Work to be completed.
Reproduce word for word the part of the arson news report that begins with the words containing "The accusations against" and ends with "of Los Angeles.".

Text section.
+++
LOS ANGELES (Reuters) - A California professor accused of setting a string of fires following his son's suicide has been ordered held without bail after prosecutors said he wrote emails threatening to burn down the boy's school and kill administrators and students in a shooting rampage.
Rainer Klaus Reinscheid, an associate professor of pharmaceutical sciences at the University of California, Irvine, was arrested last week after police said they found him trying to set a fire in the park where his son hung himself in March.
The accusations against the 48-year-old professor come amid jitters about U.S. gun violence following a shooting rampage in Colorado by a gunman who burst into a midnight screening of the new "Batman" film last month, killing 12 people and wounding dozens more.
Reinscheid was charged with committing five arsons. Officials said he set three fires at University High School in Irvine, which his 14-year-old son, Claas Stubbe, attended. Irvine is a suburban community in Orange County, about 50 miles south of Los Angeles.
Stubbe killed himself after he was disciplined by a school administrator.
"He was angry and unsatisfied with the investigation into his son's death," UC Irvine professor Bruce Blumberg, a colleague of Reinscheid's, told the Los Angeles Times.
Orange County prosecutors asked the judge to deny Reinscheid bail and cited emails they said described his plans to burn down the high school, commit sexual assaults, murder school officials and students and then take his own life.
An Orange County Superior Court judge ordered him held without bail at least until his next court appearance next week.
The Orange County Register newspaper, citing court documents, reported that in one of the emails Reinscheid said he would find a vice principal at the school and kill him.
"I will make him cry and beg, but I will not give him a chance, just like he did to Claas. I will make him die, slowly, surely," the email said, according to the paper. "Next I will set fire to Uni High and try to burn down as much as I can, there should be nothing left that gives them reason to continue their miserable school that goes over dead bodies, only to save their scores."
+++
Information.
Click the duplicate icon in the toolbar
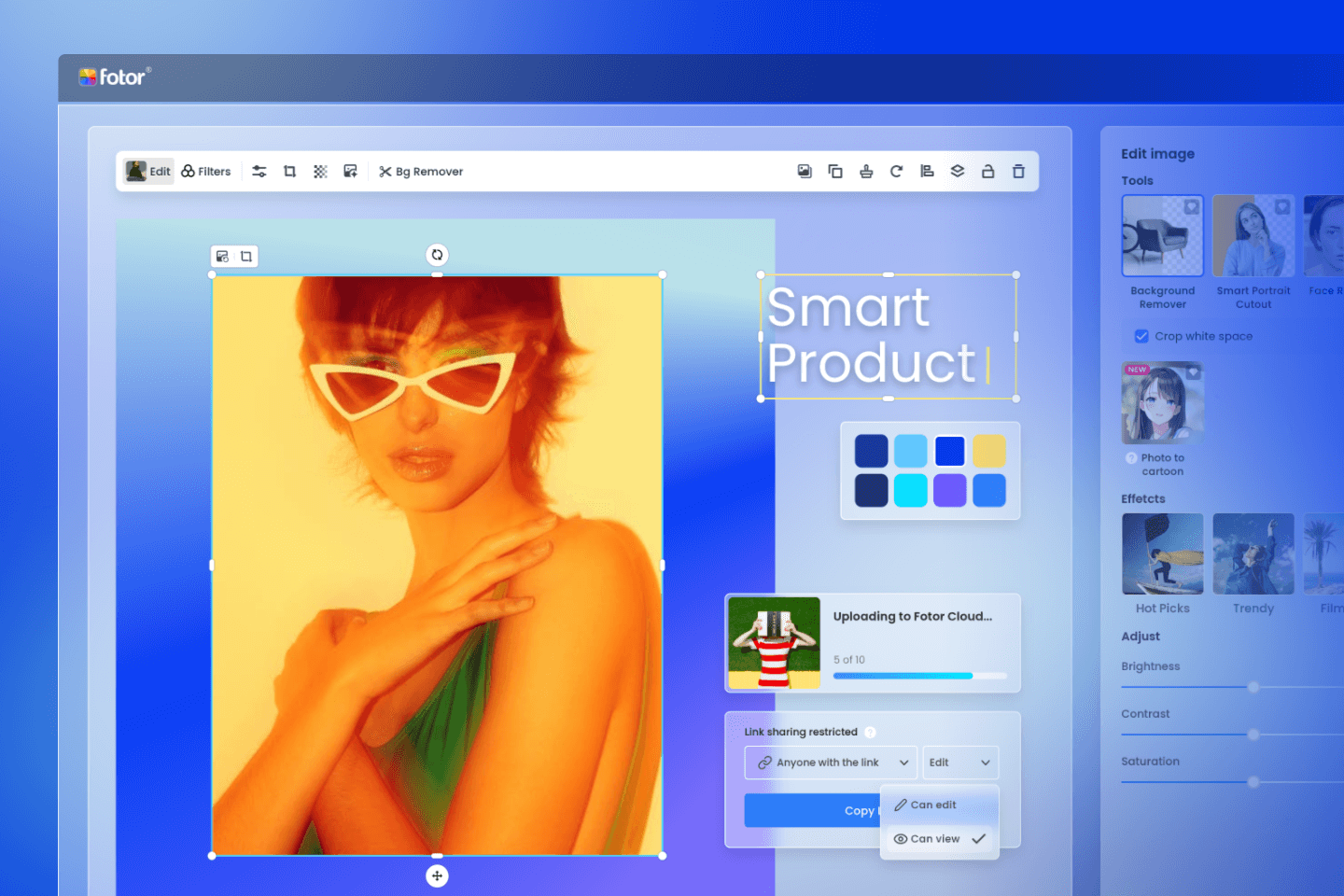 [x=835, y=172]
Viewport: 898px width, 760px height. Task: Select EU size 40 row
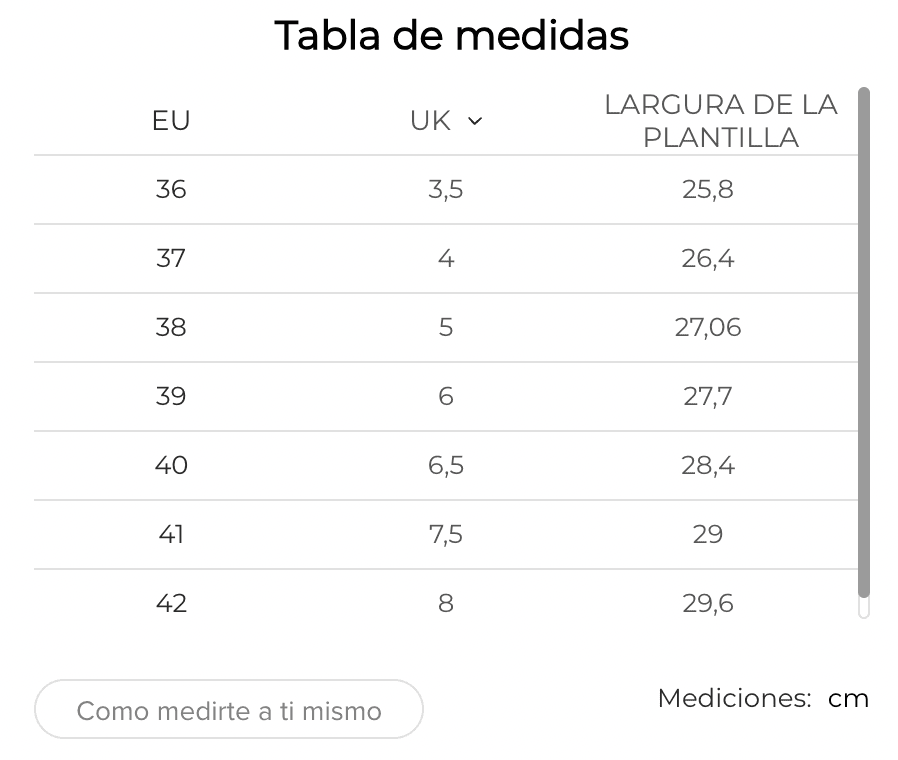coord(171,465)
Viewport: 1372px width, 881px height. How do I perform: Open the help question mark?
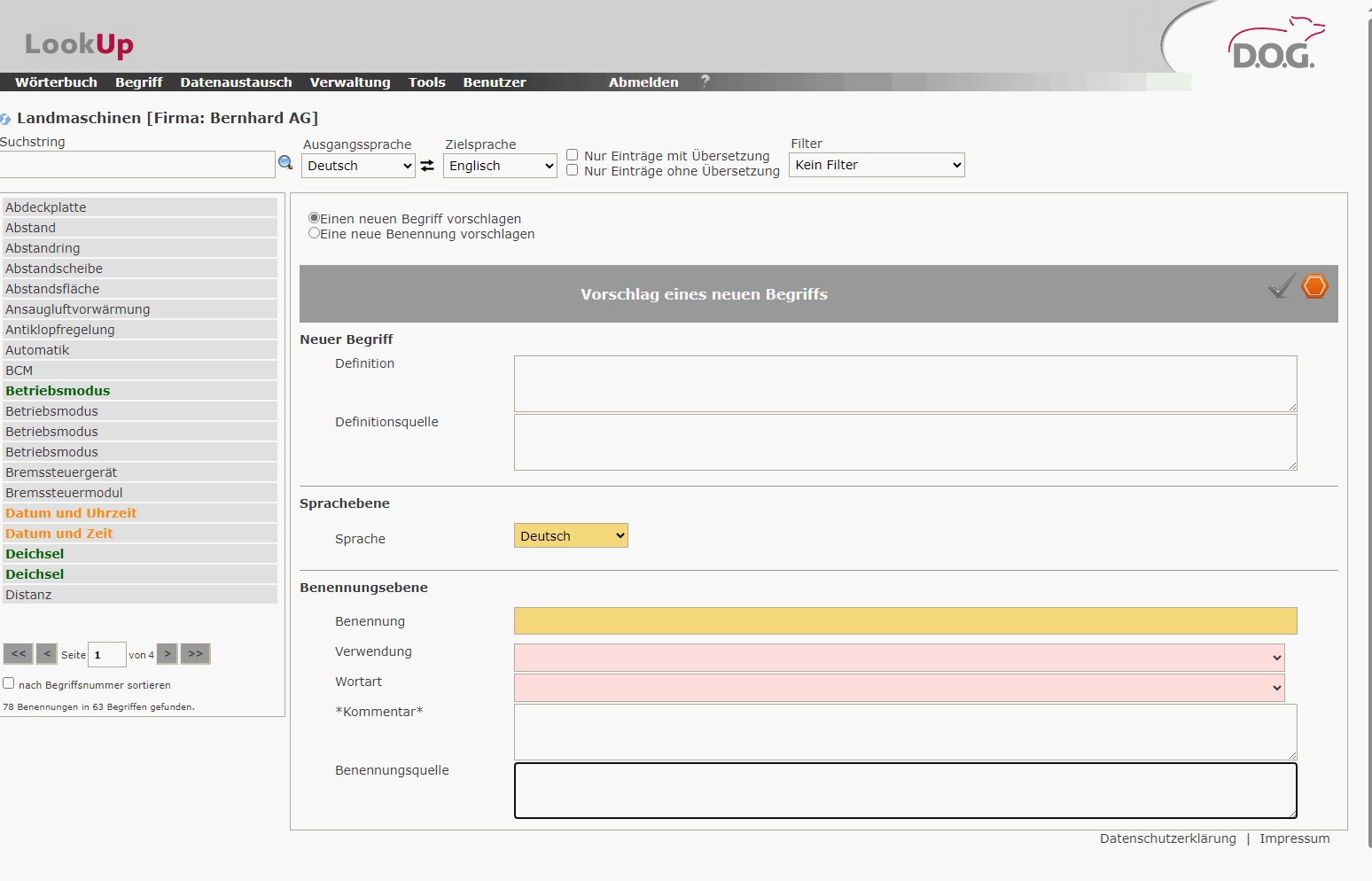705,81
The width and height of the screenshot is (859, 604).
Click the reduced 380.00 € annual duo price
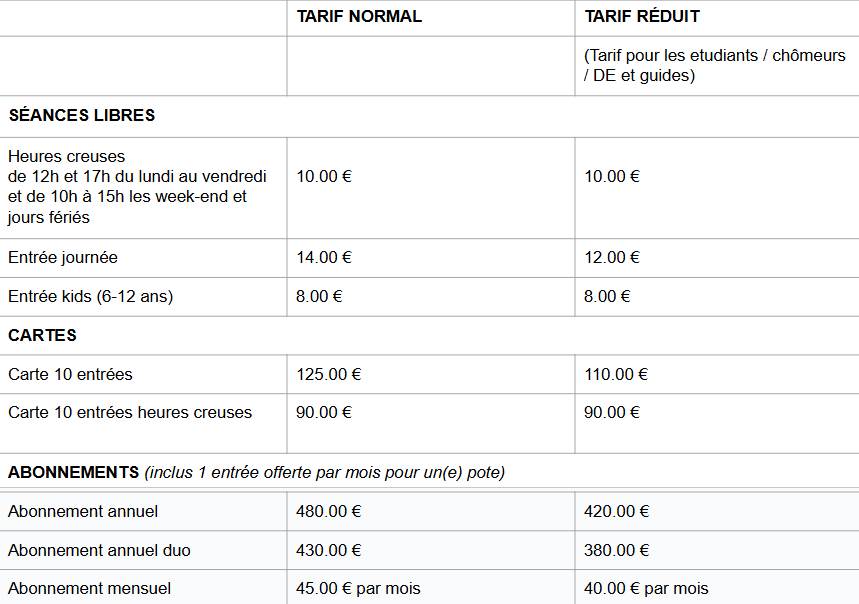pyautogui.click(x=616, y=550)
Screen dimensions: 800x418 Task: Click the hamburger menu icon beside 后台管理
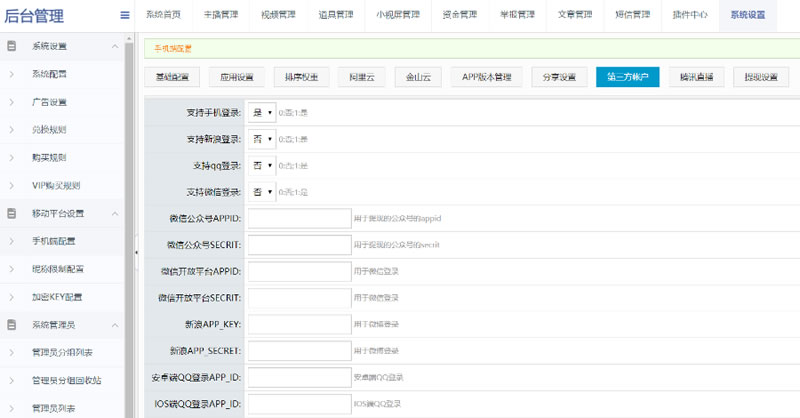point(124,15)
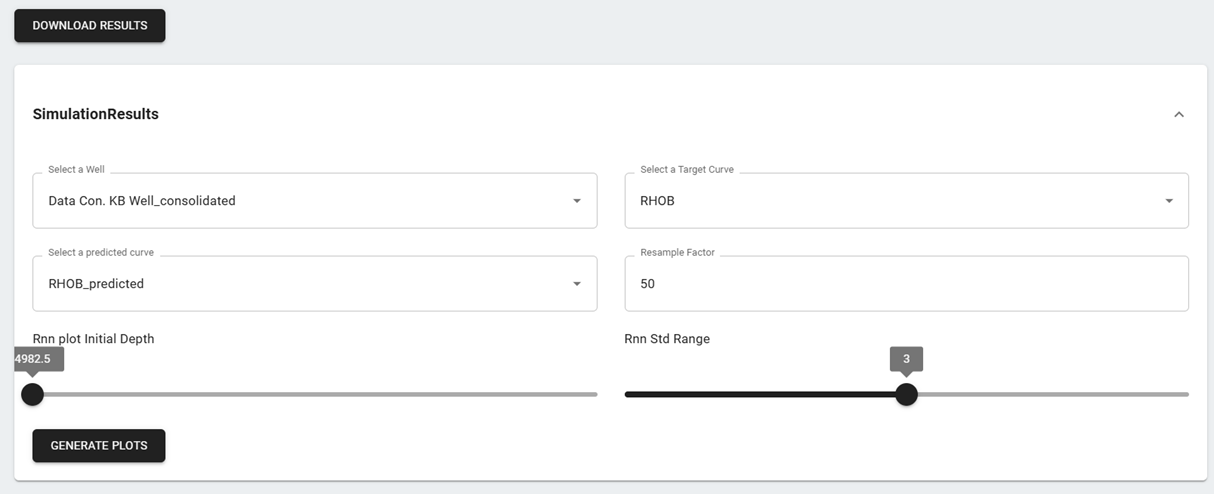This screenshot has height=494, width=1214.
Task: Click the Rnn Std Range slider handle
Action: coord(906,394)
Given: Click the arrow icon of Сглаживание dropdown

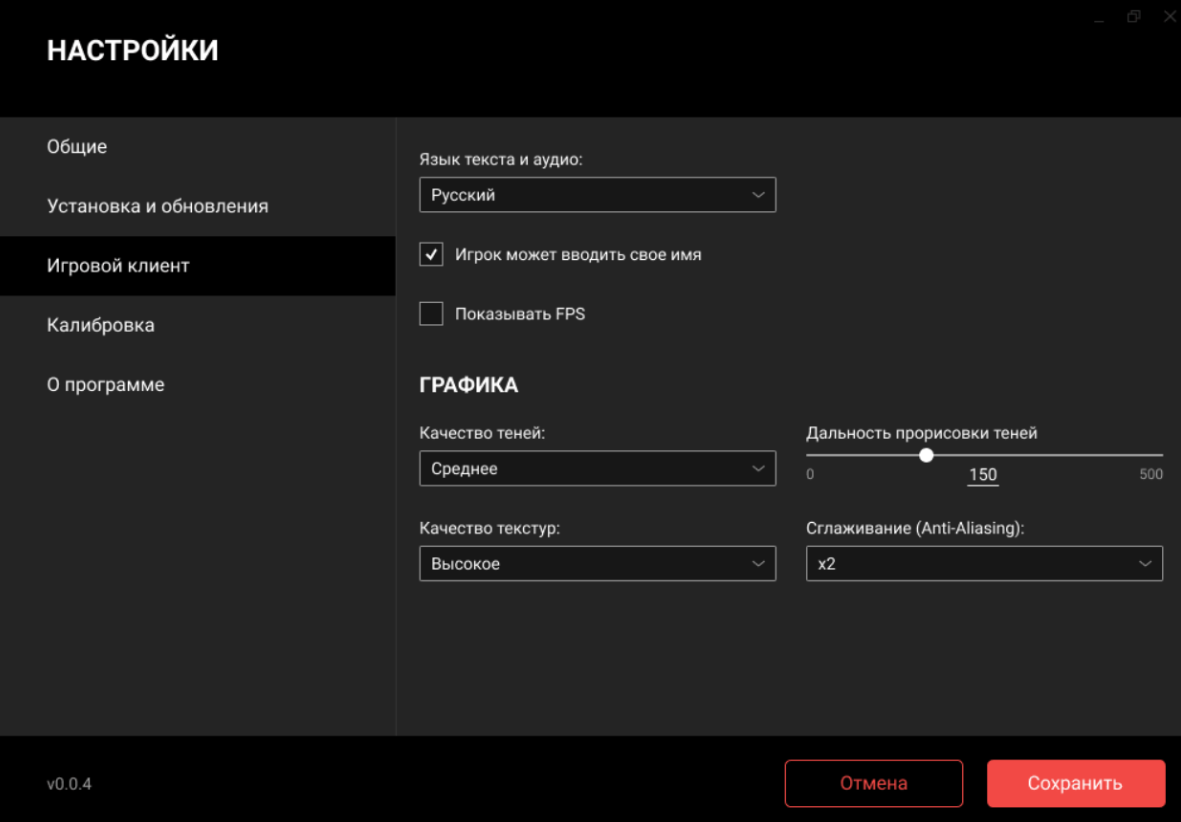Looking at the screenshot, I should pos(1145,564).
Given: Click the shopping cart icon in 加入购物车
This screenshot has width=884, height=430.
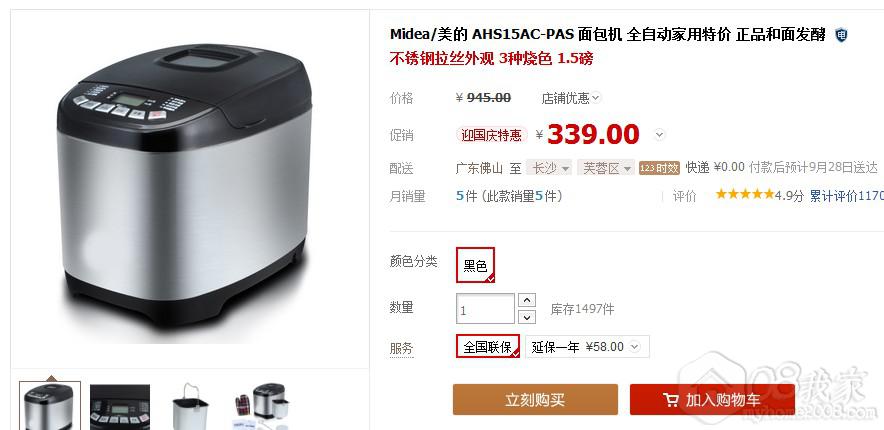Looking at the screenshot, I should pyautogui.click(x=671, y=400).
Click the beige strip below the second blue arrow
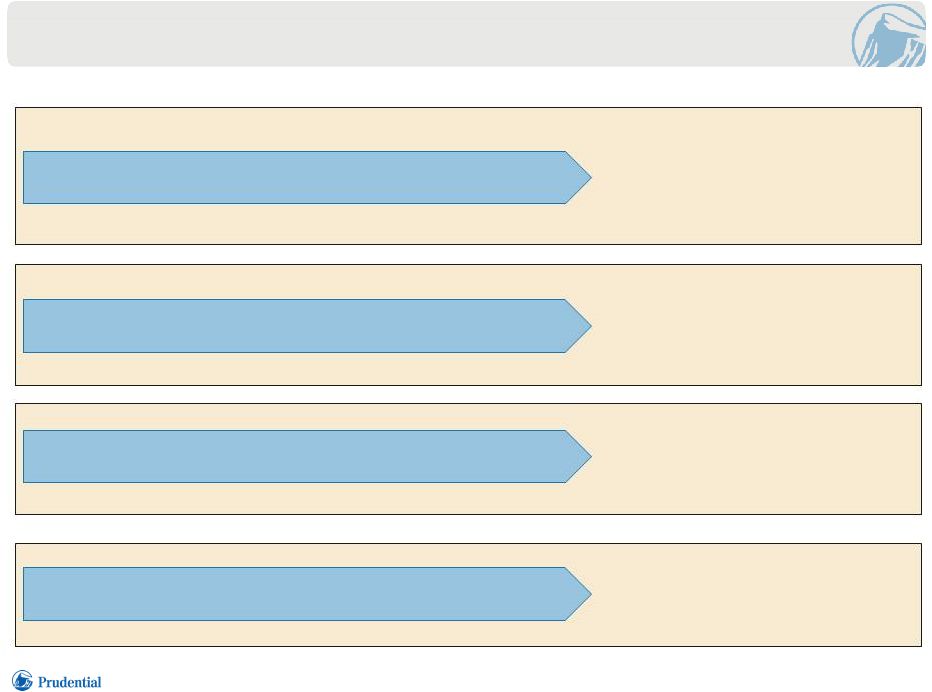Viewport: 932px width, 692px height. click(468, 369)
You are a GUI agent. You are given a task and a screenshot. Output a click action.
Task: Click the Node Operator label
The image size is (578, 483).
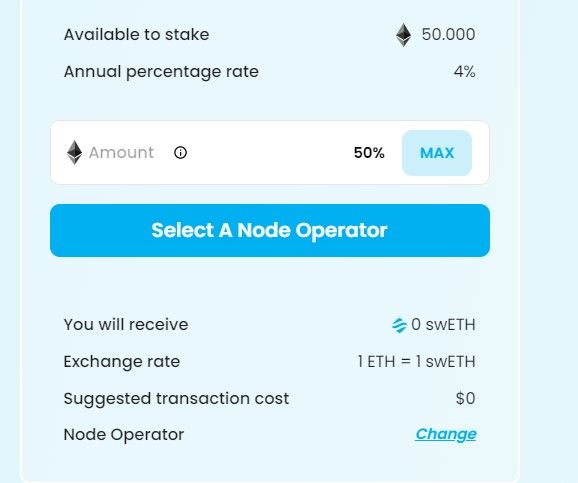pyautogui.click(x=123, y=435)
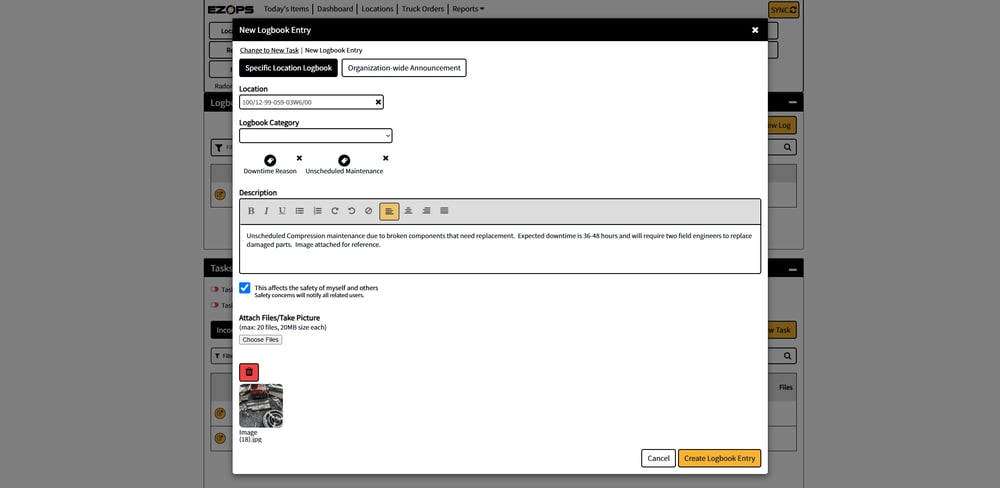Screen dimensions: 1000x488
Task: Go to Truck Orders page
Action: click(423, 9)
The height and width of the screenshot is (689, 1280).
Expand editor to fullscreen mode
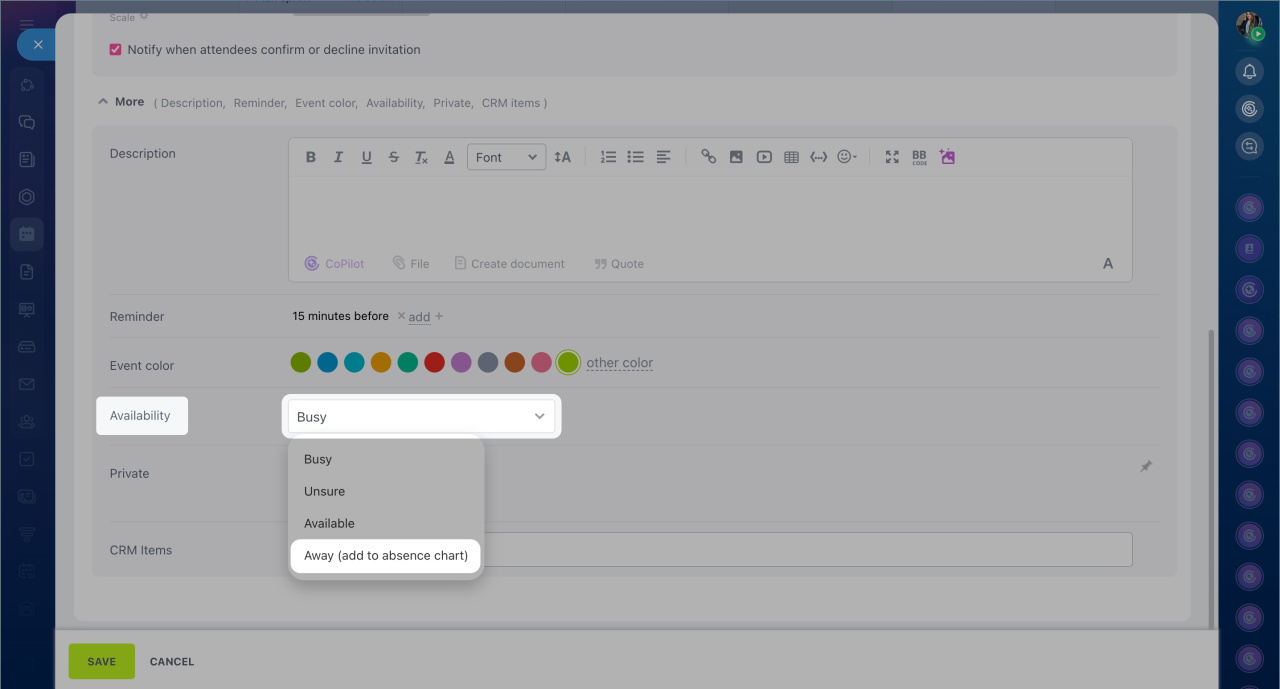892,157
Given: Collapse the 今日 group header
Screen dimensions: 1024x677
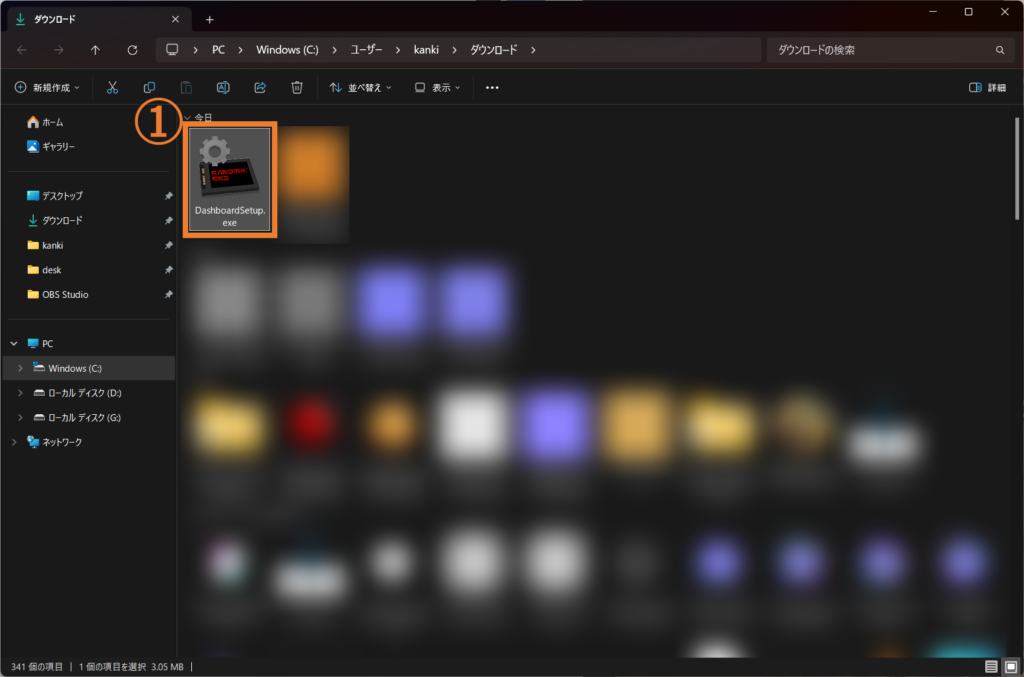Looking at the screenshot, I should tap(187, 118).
+++
Exercise solution.
The accusations against the 48-year-old professor come amid jitters about U.S. gun violence following a shooting rampage in Colorado by a gunman who burst into a midnight screening of the new "Batman" film last month, killing 12 people and wounding dozens more.
Reinscheid was charged with committing five arsons. Officials said he set three fires at University High School in Irvine, which his 14-year-old son, Claas Stubbe, attended. Irvine is a suburban community in Orange County, about 50 miles south of Los Angeles.